Alongside the launch of their new 13-litre engine, Scania have revised the way that their chassis are configured.
The system goes under the name ‘MACH’, Scania’s new Modular Architecture Chassis, which is much more flexible when it comes to personalising for individual customers.
It’s All About the Holes
The heart of the system is the introduction of a new set of rules for frame hole patterns, with dedicated holes for mounting parts both inside and outside the frame. The result is a more modular and predictable chassis layout, which increases the theoretical number of chassis layouts exponentially.
“Instead of getting stuck due to the dependencies between different components, we can now offer a greater variety for chassis layouts,” says Ola Brantefors, Head of Layout and Chassis Installation at Scania R&D. “It is from now on possible to pack the chassis, starting in front of the rear axle, for instance by putting a fuel tank there. That might mean that the payload improves by better weight distribution, while at the same time leaving room for objects like storage space or supporting legs in forward positions, closer to the cab.”
Fuel Optimisation Unit
A completely new range of diesel fuel tanks is also being introduced, ranging from 165 up to 700 litres each. There are basically three sizes (S, M and L), that also come in different lengths. They all have a new, ingenious D-shaped design that vastly improves their robustness and they are fitted to the frame with C-shaped brackets.
The low-pressure fuel pump, the primary fuel filter and the water separating filter are moved away from the engine itself and gathered in a separate fuel optimisation unit. This unit is mounted on the side of the primary tank. By doing so, Scania has now once and for all solved the classic challenge about how to be able to use all the fuel in the tank.
“Diesel engine fuel injection systems must not be allowed to suck in air, which is a risk when you have a long fuel tank and drive uphill or downhill, so that the fuel stays in one end of the tank for a while,” explains Brantefors. “Our fuel optimisation unit works as a catch tank that mitigates the problem by holding a sufficient volume of fuel for feeding the high-pressure system on the new engine. This means that we have been able to increase the usable amount of fuel in our tanks, since we no longer need to keep a ‘reserve’ level to avoid sucking in air.”

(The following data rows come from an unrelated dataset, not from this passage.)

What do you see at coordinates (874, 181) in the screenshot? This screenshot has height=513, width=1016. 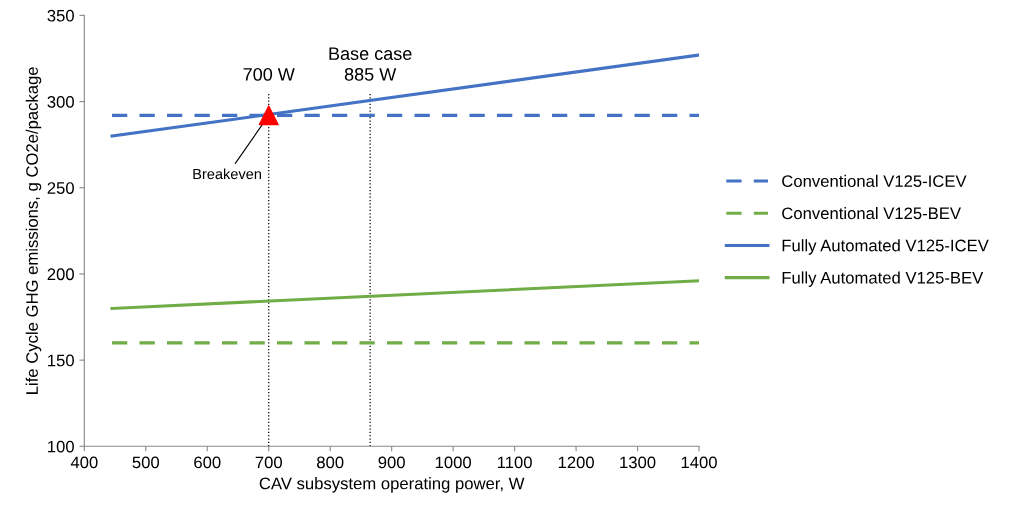 I see `legend-label: Conventional V125-ICEV` at bounding box center [874, 181].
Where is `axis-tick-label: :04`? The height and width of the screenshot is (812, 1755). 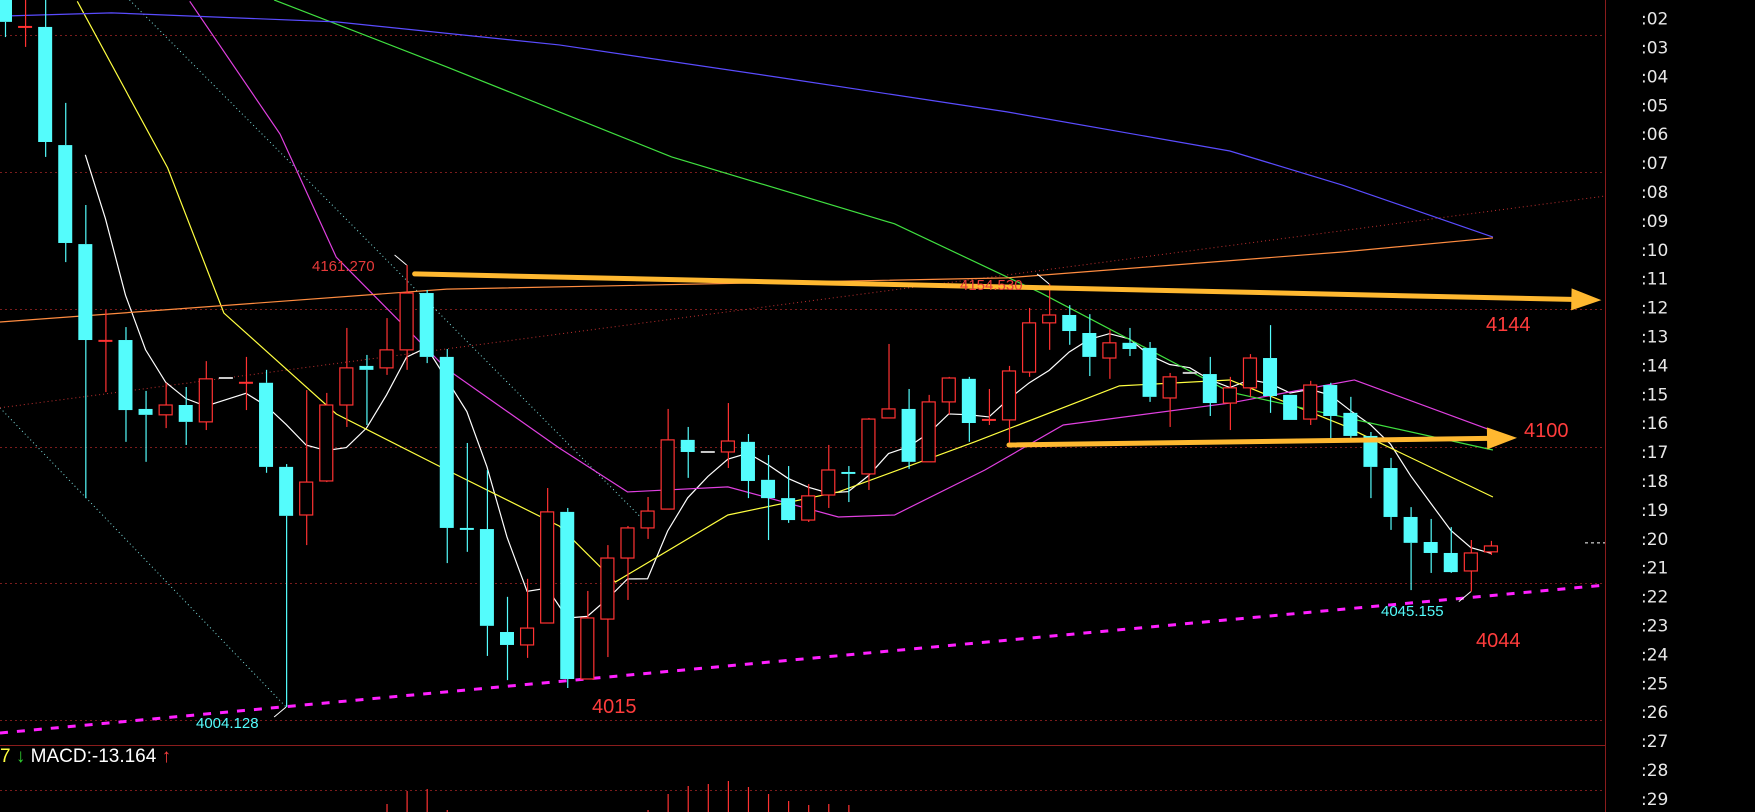 axis-tick-label: :04 is located at coordinates (1654, 77).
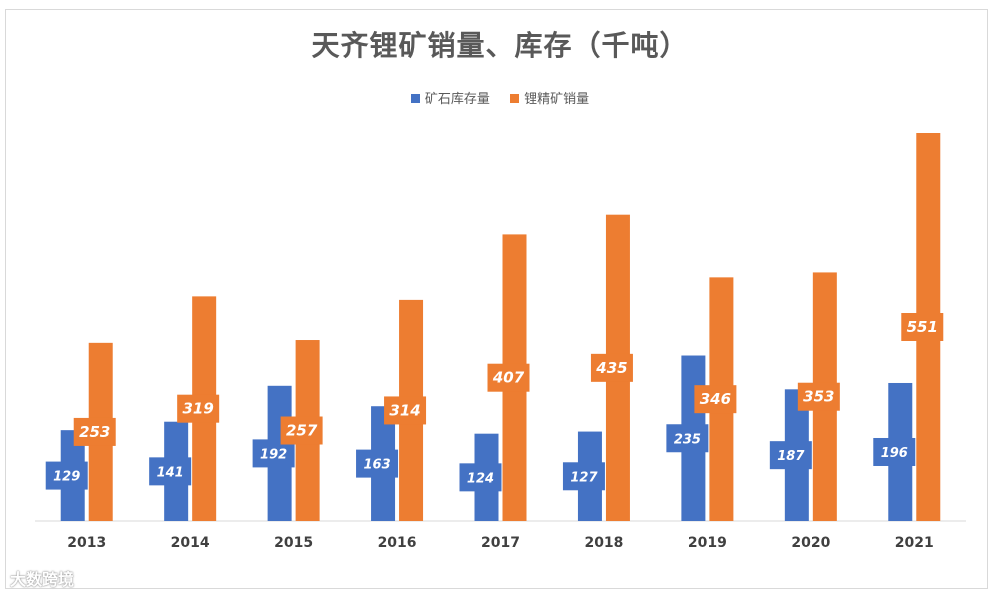 This screenshot has width=1000, height=597. I want to click on data-label-sales-2015: 257, so click(302, 431).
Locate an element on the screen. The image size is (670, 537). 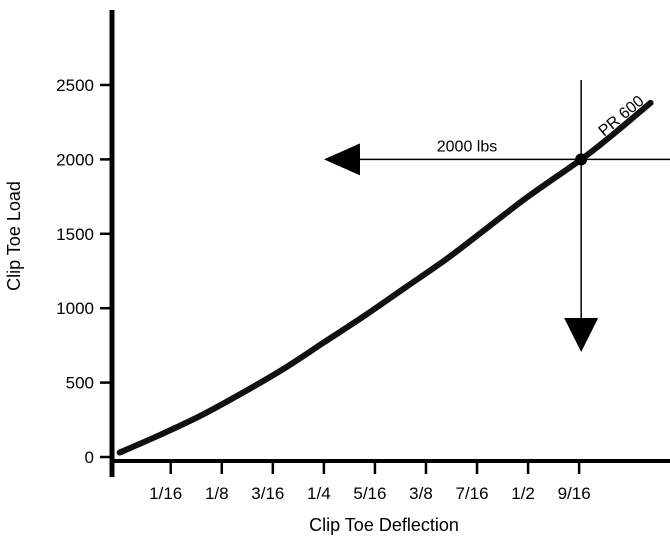
x-tick-label: 1/16 is located at coordinates (166, 494).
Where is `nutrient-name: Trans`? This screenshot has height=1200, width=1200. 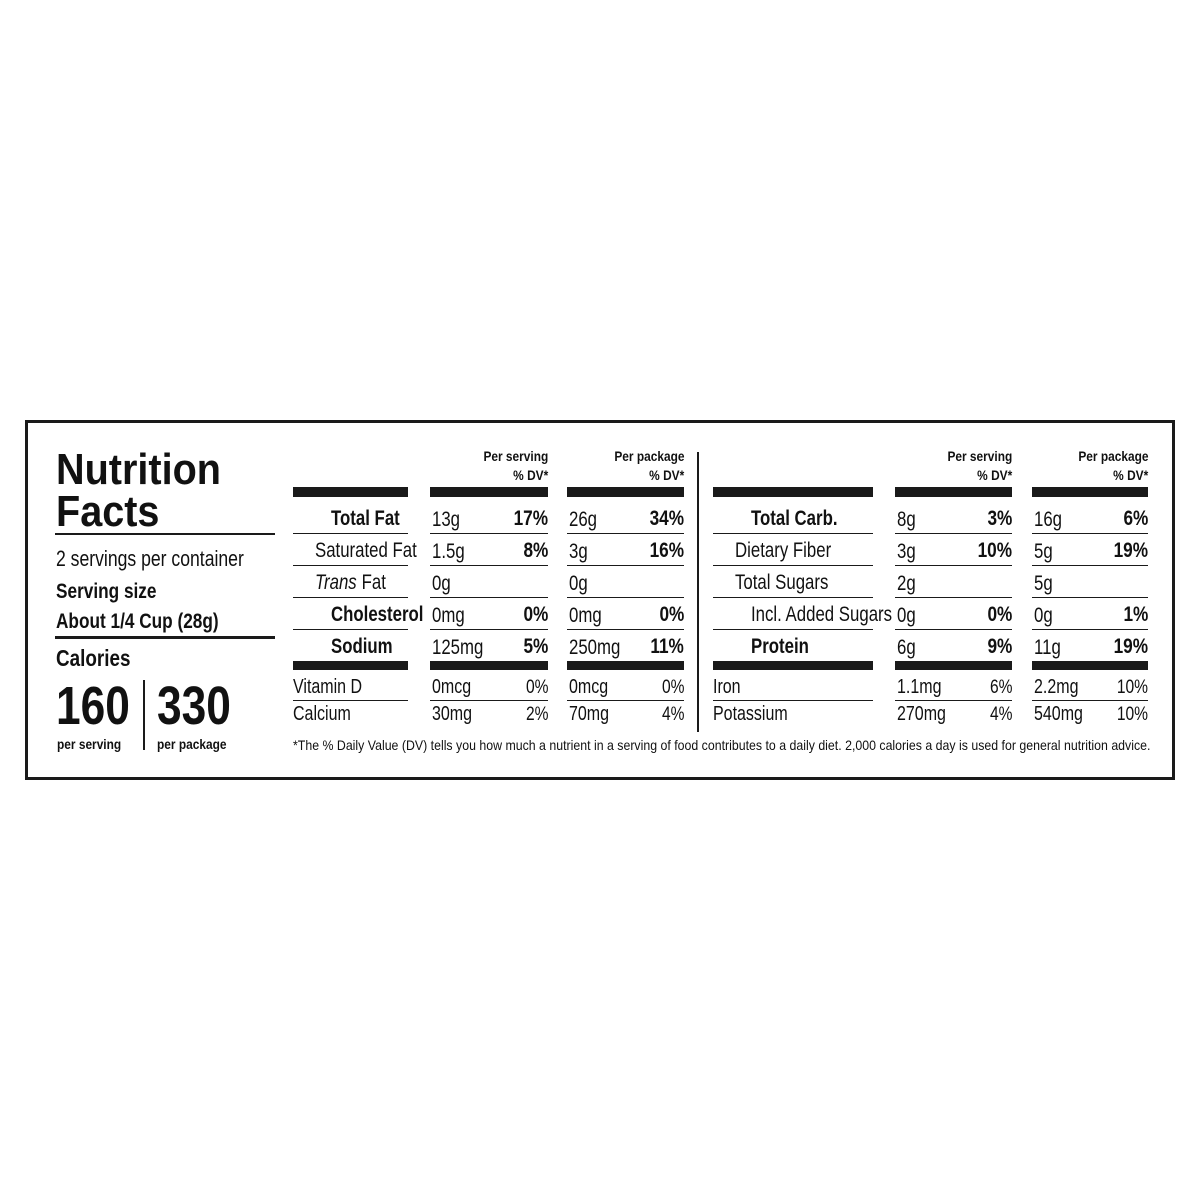 nutrient-name: Trans is located at coordinates (336, 582).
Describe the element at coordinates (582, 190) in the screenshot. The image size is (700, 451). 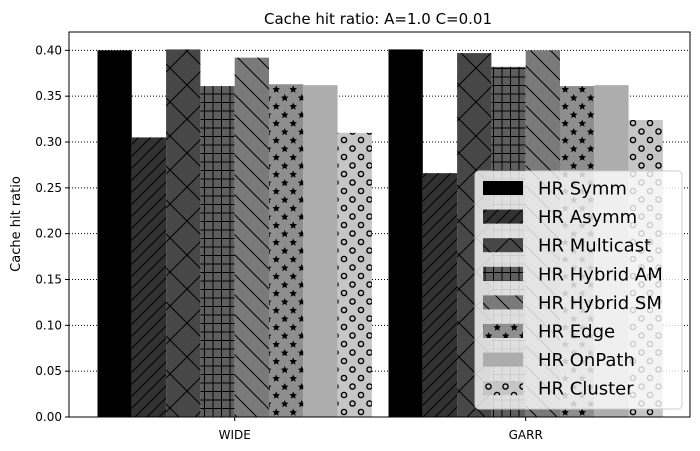
I see `legend-label: HR Symm` at that location.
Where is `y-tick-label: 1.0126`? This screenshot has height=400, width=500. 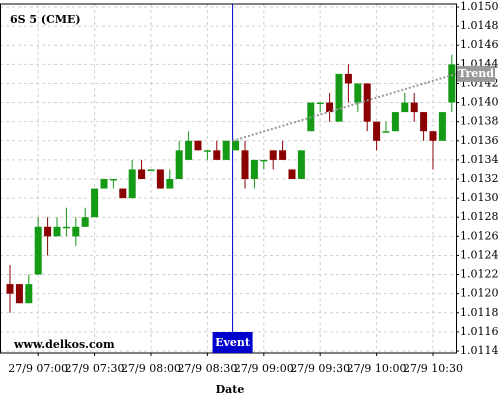
y-tick-label: 1.0126 is located at coordinates (480, 236).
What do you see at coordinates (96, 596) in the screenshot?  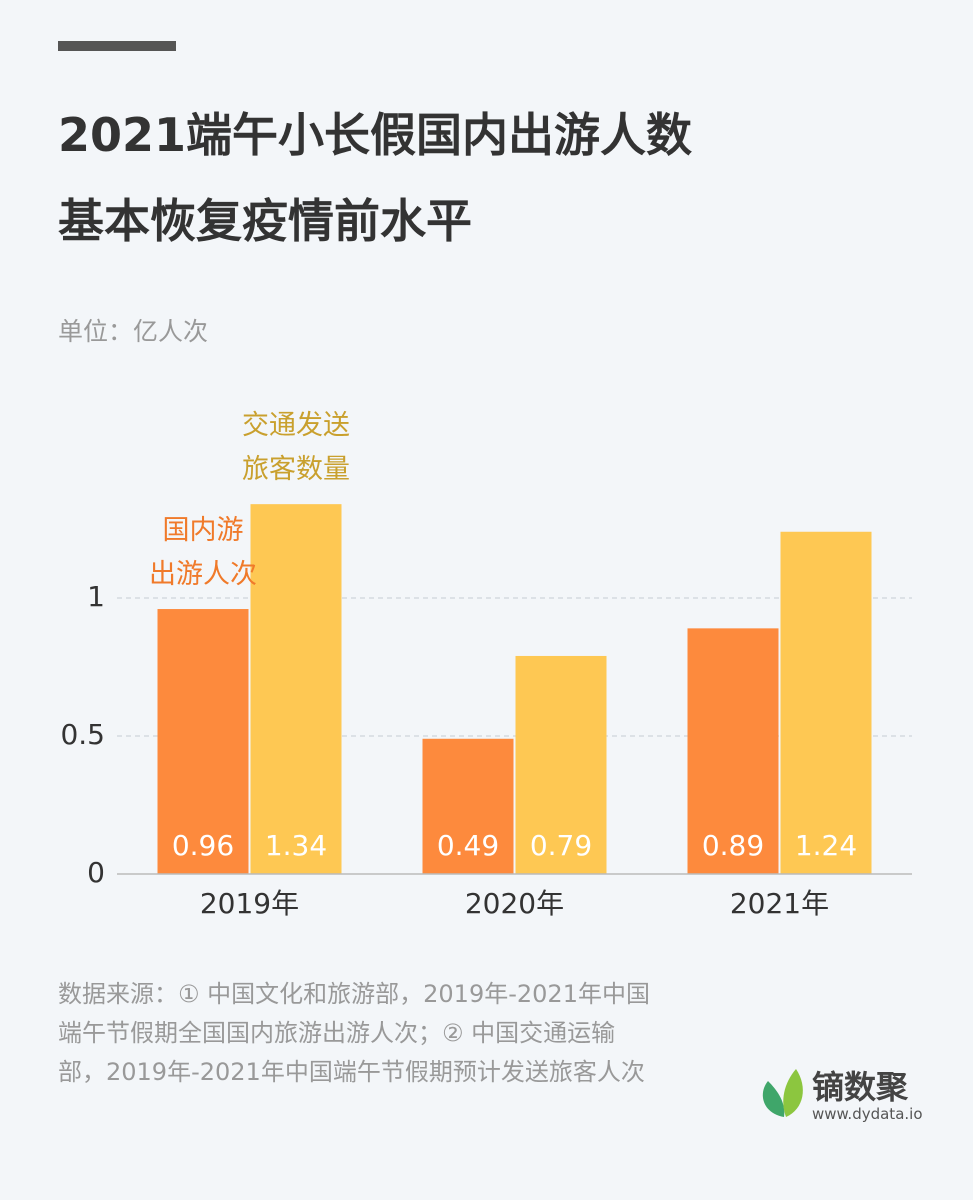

Scania has also developed a new, smart solution for securing the fuel distribution between the tanks on trucks with dual tanks. By having a T-connection with a separate and constant (but very limited) feed to the fuel optimisation unit, a venturi effect is created, which ensures that no pockets of air block the feed between them over to the primary tank.
Other improvements that come with Scania’s new modular chassis layout are a couple of new AdBlue tanks for improved volume and these can be mounted on the frame. Scania is also introducing new ‘wet kit’ tanks for hydraulic auxiliaries (such as cranes) with the same D-shaped design as the fuel tanks. There are also new options for the air tanks, with brackets and piping that take full advantage of the new hole patterns from the flexible chassis layout and create new potential installation positions.
“The MACH solution really opens up for greater flexibility in a multitude of ways,” says Brantefors. “And objects such as spare wheels and storage boxes and what have you can now be fitted in many new and flexible ways. This is something that will be really appreciated by both customers and truck body builders.”
The aftertreatment system – a vital but rather large object on all modern trucks – can now be fitted in three standard positions with a choice of outlets in different directions. All the outlets are bigger than before, thus reducing the velocity of the exhausts and the potential problem with dust. And if these basic positions are not enough, the aftertreatment system can in fact be mounted in a free position on the frame, since Scania is also supporting truck bodybuilders with guidelines for unique installations.
“All-in-all, we believe that these changes will contribute in a multitude of ways to our customers’ daily operations,” says Brantefors. “We continue along the path where tailormade solutions for each customer is the hallmark of Scania’s offer, be it optimised loadcarrying capacity or the ability to actually use all the fuel that is on board the truck. And by taking out previous limitations we are also making life easier for truck bodybuilders that are looking for space for their superstructures and equipment.”